# START OF TASK INPUTS
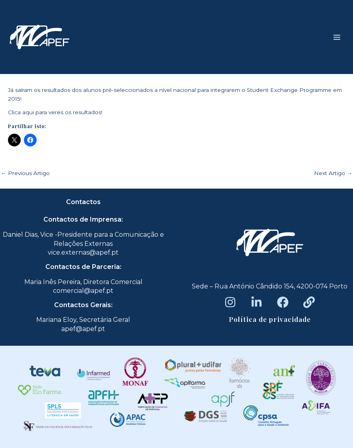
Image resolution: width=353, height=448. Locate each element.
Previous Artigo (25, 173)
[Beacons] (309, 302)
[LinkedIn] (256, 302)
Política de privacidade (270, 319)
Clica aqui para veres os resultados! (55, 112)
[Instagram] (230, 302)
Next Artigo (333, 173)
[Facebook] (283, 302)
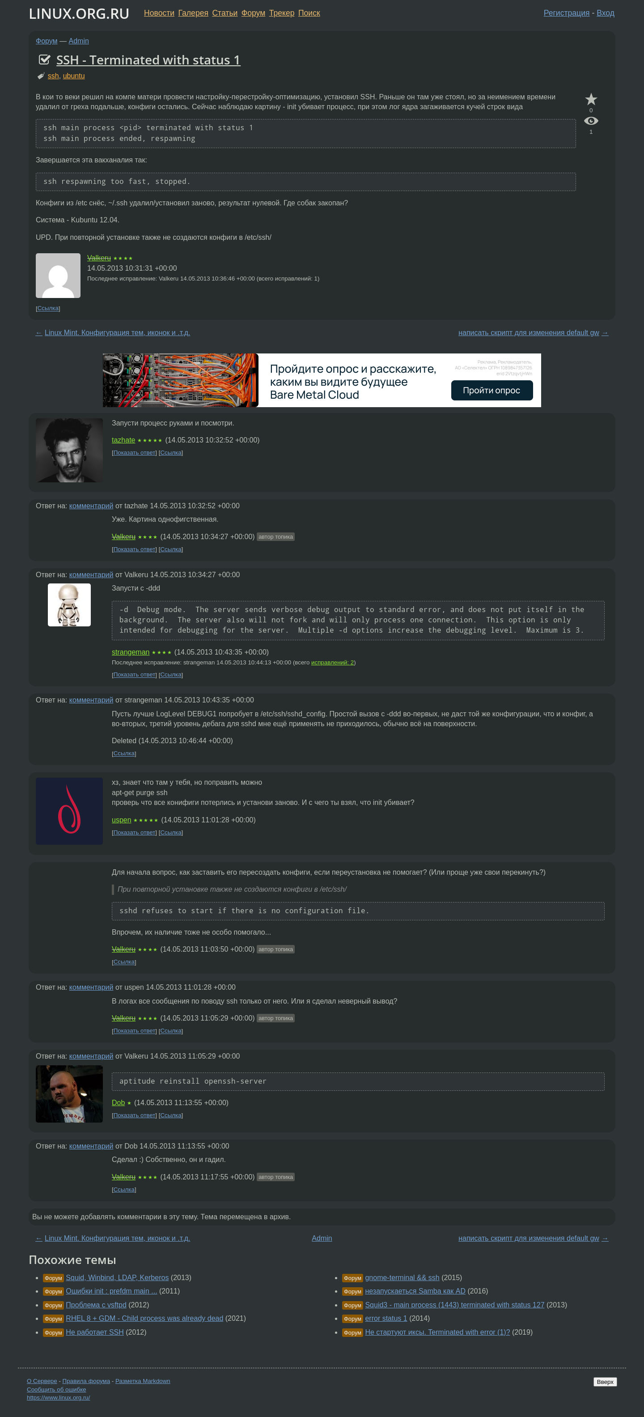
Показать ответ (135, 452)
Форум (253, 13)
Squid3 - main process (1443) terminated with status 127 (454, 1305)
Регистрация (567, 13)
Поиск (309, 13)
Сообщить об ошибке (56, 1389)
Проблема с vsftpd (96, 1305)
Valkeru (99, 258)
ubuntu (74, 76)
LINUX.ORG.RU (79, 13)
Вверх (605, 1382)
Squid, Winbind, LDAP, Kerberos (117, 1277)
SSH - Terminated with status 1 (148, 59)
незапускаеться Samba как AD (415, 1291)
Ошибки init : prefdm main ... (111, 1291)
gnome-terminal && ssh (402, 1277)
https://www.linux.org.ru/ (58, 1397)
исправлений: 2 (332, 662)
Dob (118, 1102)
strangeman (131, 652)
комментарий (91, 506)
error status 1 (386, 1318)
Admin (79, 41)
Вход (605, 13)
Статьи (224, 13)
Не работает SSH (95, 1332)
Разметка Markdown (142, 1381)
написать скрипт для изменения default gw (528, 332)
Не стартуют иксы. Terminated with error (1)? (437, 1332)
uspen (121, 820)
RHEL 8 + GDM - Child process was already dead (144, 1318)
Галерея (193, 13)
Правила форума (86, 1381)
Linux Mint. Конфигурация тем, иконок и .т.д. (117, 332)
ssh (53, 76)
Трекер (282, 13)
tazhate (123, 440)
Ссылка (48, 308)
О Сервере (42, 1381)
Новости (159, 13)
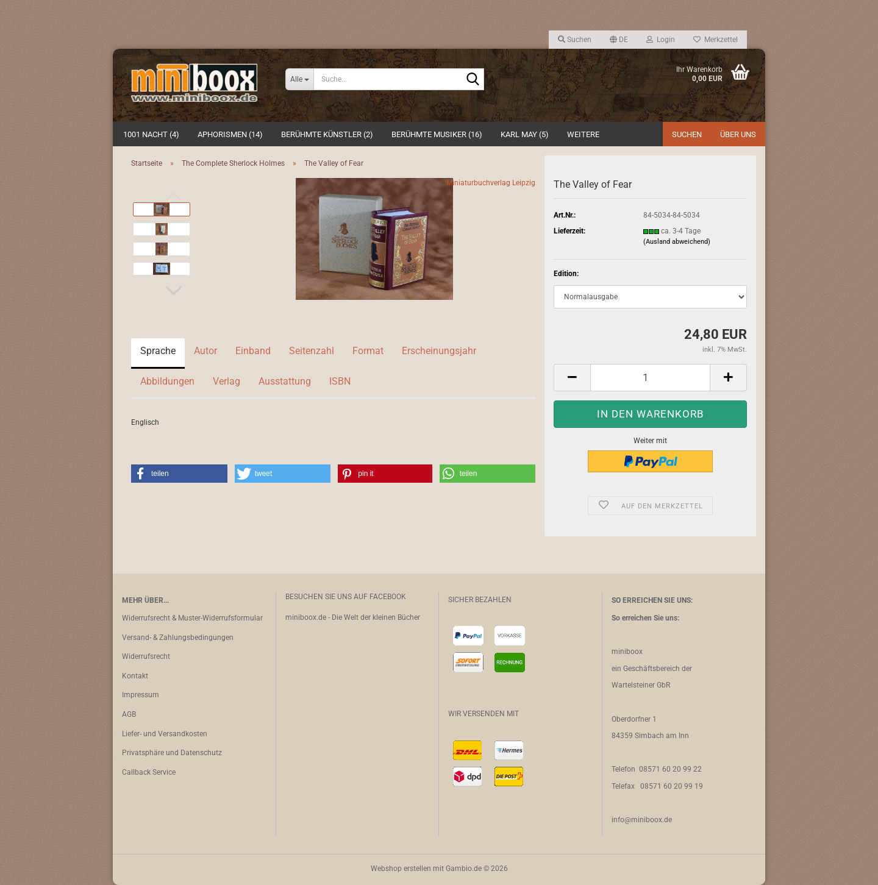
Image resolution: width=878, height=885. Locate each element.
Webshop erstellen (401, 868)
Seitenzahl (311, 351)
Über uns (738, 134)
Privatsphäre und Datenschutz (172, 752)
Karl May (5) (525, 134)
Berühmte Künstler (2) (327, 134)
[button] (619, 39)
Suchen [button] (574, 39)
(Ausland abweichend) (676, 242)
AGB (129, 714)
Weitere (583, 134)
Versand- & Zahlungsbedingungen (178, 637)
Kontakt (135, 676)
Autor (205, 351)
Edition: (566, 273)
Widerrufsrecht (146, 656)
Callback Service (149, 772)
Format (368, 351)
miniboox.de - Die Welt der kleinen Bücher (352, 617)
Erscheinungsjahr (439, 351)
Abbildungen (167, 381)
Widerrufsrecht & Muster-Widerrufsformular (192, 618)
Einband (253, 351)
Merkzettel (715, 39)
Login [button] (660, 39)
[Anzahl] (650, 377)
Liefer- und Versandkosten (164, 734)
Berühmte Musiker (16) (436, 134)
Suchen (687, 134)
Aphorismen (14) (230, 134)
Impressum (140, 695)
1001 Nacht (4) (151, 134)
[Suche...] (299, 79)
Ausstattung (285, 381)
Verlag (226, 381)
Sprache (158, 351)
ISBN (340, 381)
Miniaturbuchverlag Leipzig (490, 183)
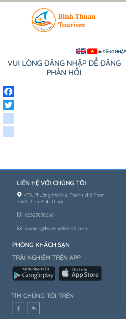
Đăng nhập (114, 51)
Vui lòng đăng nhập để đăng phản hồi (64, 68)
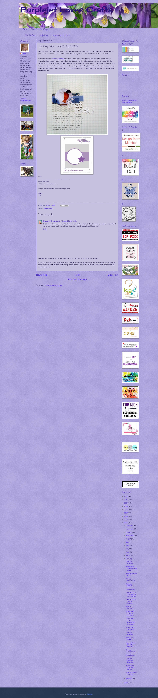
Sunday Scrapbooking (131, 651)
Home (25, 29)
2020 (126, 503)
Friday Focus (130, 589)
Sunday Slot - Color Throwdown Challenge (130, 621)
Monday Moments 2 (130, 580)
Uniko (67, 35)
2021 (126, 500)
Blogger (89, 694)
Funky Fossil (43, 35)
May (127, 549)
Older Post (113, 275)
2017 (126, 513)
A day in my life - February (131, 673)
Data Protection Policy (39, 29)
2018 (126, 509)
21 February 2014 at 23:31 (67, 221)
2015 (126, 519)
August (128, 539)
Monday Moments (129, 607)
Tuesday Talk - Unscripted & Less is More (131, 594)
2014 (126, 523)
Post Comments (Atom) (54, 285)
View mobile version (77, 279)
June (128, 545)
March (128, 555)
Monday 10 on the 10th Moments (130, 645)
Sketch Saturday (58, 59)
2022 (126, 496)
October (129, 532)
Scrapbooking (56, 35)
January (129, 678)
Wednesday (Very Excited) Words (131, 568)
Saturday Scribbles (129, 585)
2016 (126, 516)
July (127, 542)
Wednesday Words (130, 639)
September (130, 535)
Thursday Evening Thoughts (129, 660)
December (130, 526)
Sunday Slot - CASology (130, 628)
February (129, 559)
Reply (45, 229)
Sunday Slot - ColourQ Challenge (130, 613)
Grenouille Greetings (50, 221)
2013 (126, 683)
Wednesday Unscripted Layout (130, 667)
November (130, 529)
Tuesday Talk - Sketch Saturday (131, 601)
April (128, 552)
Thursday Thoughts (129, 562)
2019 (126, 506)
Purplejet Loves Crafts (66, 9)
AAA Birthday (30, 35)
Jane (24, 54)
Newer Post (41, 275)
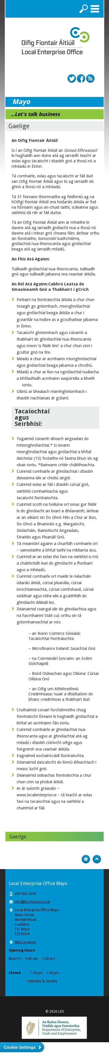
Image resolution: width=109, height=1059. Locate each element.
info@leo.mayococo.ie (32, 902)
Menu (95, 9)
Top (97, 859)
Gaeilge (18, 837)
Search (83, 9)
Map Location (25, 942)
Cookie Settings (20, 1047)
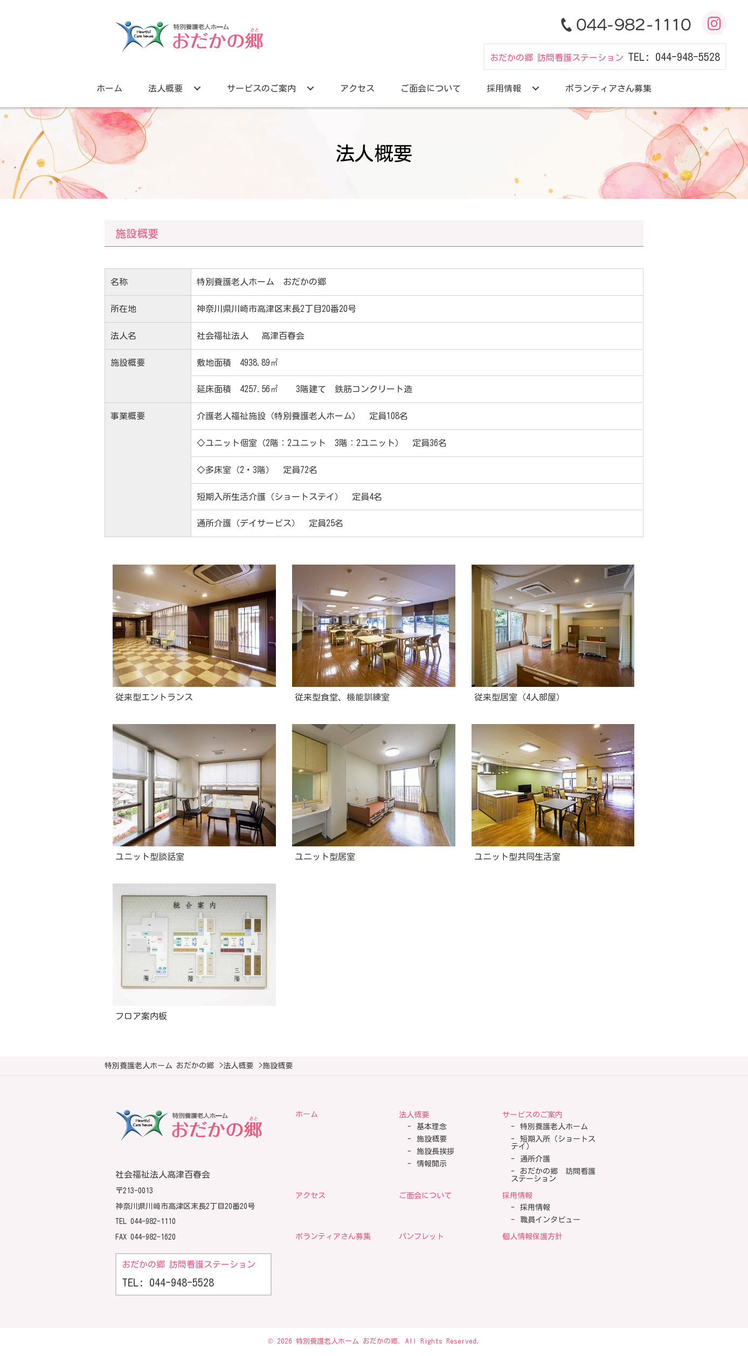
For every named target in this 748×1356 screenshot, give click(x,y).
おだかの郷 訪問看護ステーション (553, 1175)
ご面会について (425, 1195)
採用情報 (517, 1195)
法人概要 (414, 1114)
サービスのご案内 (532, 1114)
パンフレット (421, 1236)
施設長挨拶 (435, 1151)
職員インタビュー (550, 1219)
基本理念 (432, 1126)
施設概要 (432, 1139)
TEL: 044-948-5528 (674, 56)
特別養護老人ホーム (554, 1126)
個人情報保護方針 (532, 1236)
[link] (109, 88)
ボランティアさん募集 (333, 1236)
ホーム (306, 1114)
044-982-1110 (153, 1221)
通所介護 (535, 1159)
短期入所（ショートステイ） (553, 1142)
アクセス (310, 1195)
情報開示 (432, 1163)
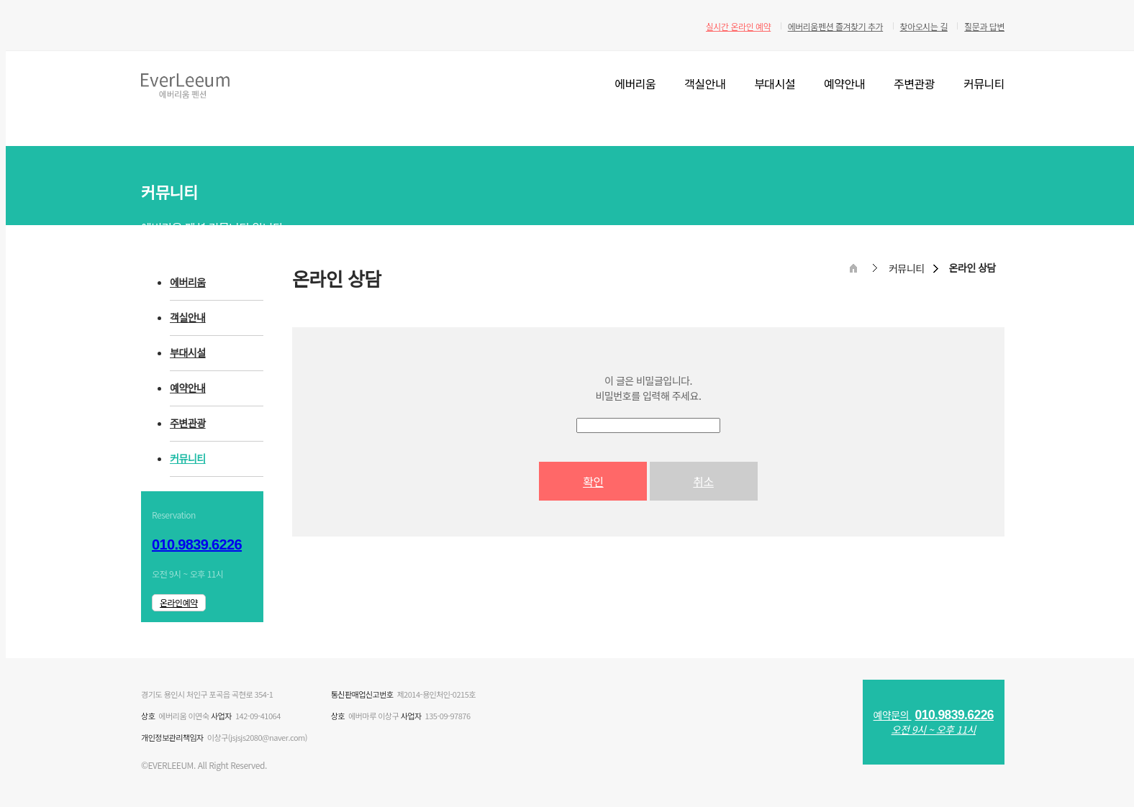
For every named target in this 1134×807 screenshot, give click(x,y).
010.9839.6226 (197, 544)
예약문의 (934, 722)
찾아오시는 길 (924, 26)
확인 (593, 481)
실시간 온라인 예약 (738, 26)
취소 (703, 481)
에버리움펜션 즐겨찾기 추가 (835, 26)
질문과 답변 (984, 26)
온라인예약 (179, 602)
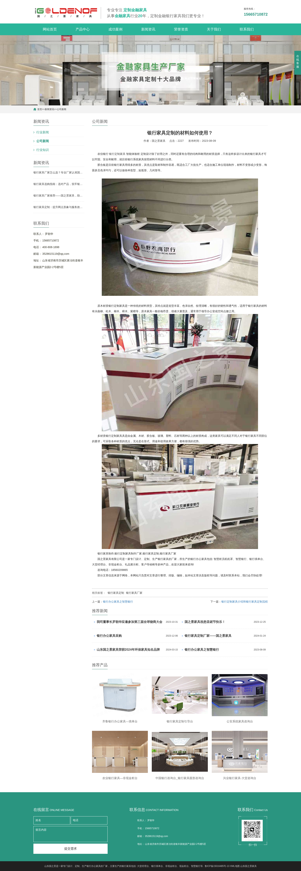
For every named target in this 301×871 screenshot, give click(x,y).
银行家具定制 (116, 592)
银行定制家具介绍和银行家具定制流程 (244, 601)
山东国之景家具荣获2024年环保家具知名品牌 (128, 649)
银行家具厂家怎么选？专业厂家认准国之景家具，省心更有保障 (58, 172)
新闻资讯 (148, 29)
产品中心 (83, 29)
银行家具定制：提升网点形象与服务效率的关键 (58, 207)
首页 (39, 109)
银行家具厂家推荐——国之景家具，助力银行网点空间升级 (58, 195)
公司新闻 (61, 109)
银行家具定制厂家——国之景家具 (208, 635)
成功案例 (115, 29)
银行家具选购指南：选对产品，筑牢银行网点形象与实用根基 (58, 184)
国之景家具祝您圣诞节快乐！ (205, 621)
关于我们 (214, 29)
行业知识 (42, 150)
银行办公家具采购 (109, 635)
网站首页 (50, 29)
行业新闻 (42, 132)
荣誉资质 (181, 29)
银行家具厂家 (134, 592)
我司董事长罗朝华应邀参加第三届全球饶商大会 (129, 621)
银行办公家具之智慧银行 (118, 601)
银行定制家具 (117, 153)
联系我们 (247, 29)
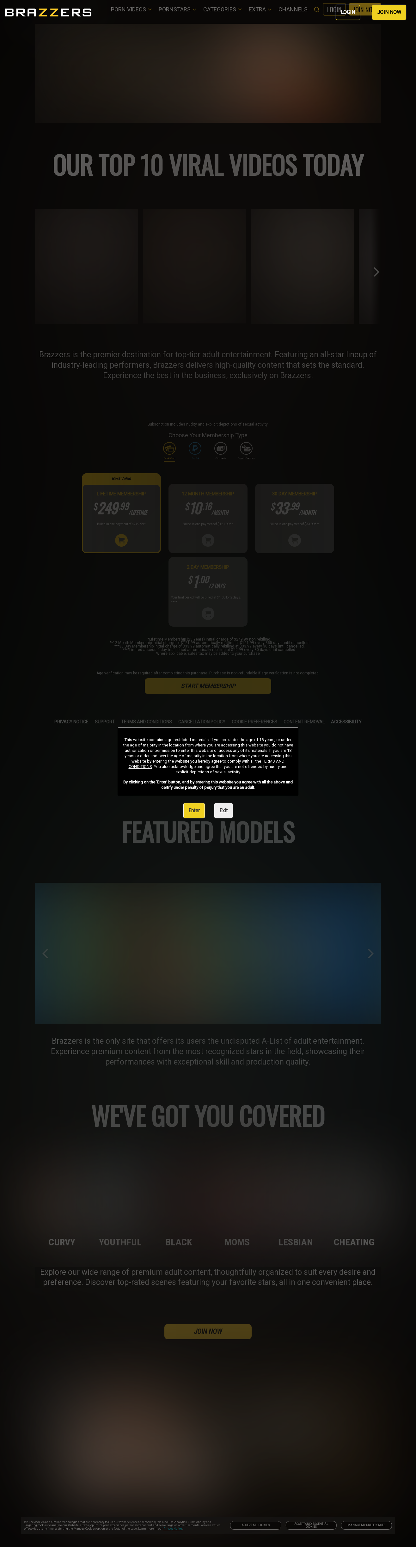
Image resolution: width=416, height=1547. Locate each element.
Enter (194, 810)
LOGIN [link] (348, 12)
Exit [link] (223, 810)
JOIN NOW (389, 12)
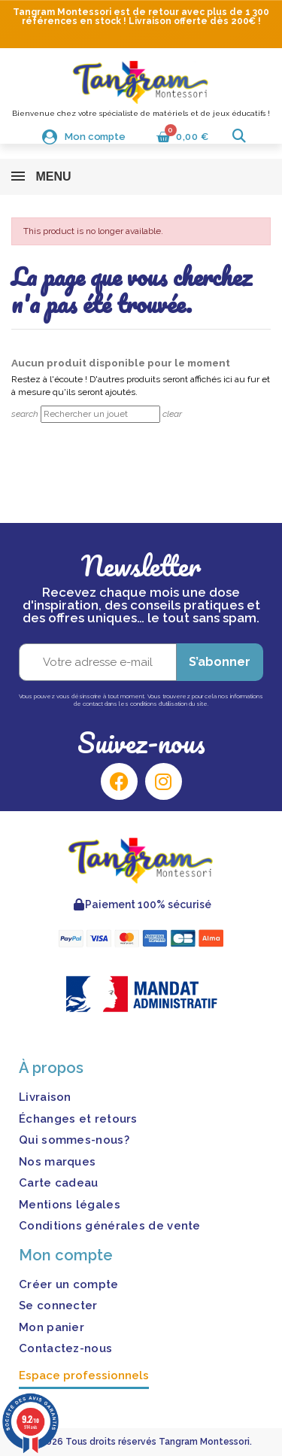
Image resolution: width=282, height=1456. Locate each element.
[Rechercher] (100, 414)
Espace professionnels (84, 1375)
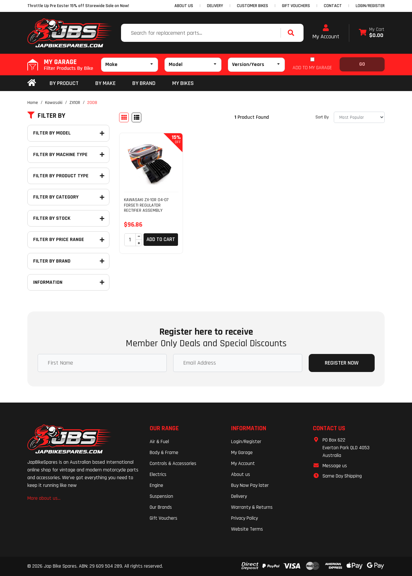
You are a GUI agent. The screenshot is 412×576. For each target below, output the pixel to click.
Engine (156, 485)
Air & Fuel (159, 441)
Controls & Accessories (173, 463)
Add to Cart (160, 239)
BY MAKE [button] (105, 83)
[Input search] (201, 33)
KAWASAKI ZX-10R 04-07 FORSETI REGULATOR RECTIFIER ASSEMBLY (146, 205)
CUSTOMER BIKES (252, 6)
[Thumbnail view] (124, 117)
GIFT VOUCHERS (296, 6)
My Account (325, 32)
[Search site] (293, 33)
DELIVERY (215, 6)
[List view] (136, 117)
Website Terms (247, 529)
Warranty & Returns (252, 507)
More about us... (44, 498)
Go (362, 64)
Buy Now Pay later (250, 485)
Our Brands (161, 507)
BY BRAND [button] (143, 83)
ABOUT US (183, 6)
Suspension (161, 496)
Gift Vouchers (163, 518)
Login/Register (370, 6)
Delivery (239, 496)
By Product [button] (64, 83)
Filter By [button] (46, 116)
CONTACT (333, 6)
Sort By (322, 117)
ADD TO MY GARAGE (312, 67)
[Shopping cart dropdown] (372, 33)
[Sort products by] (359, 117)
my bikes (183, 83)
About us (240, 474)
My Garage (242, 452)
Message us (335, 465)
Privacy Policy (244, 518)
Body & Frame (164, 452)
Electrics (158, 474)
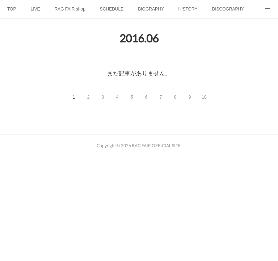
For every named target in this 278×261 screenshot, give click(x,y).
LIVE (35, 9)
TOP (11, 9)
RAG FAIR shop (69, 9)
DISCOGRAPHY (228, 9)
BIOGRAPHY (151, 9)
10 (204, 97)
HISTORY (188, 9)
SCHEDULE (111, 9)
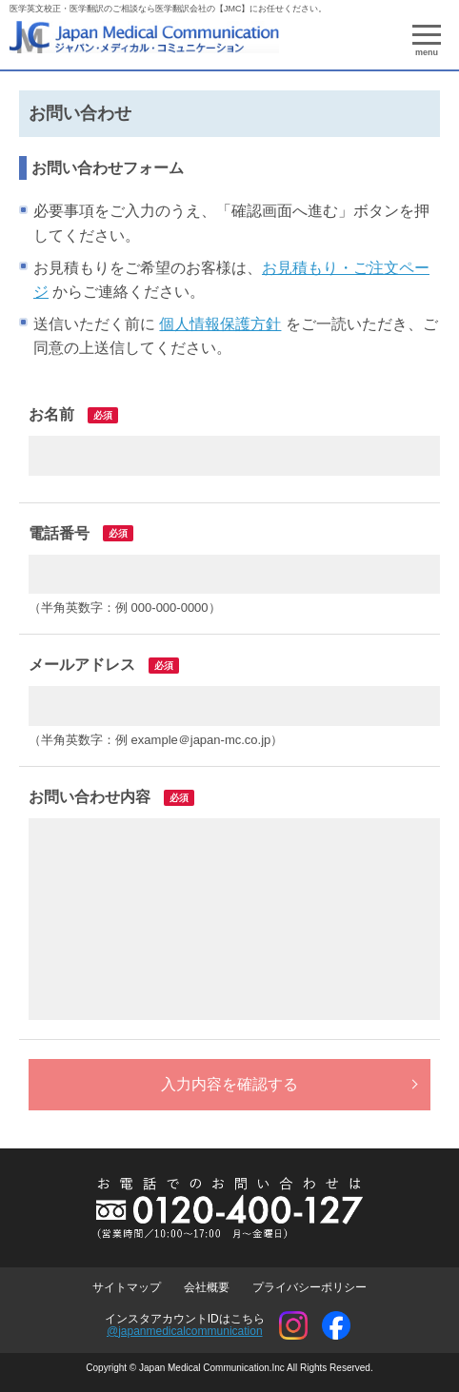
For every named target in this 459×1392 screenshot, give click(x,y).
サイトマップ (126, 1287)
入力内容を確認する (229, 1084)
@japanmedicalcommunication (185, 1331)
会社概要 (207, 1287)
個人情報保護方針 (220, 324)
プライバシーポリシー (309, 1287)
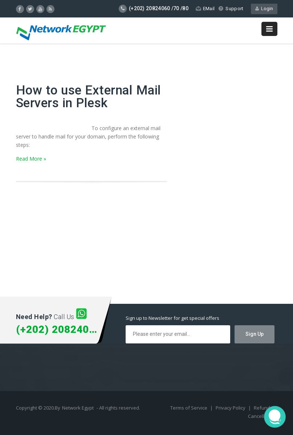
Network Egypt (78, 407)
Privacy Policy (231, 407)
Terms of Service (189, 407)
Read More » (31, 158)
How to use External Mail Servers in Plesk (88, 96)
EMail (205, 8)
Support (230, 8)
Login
# END OF TASK INPUTS
* INSTRUCTIONS TO FOLLOW *
Lay out the records as a Markdown table with the columns "Row" and "Text", starting at the line containing "关于我们 (214, 29)" and ending at the line containing "LOGIN [link] (348, 12)". Omit blank lines and the picture markers.

* THE SOLUTION *
| Row | Text |
|---|---|
| 1 | 关于我们 (214, 29) |
| 2 | 行业知识 (42, 150) |
| 3 | 银行办公家具采购 (109, 635) |
| 4 | 网站首页 (50, 29) |
| 5 | 行业新闻 (42, 132) |
| 6 | 荣誉资质 (181, 29) |
| 7 | 银行家具厂家 (134, 592) |
| 8 | 我司董事长罗朝华应邀参加第三届全球饶商大会 (129, 621) |
| 9 | 银行办公家具之智慧银行 (118, 601) |
| 10 | 银行定制家具 (117, 153) |
| 11 | 联系我们 (247, 29) |
| 12 | Image resolution: width=416, height=1547. Locate each element. |
| 13 | Enter (194, 810) |
| 14 | LOGIN [link] (348, 12) |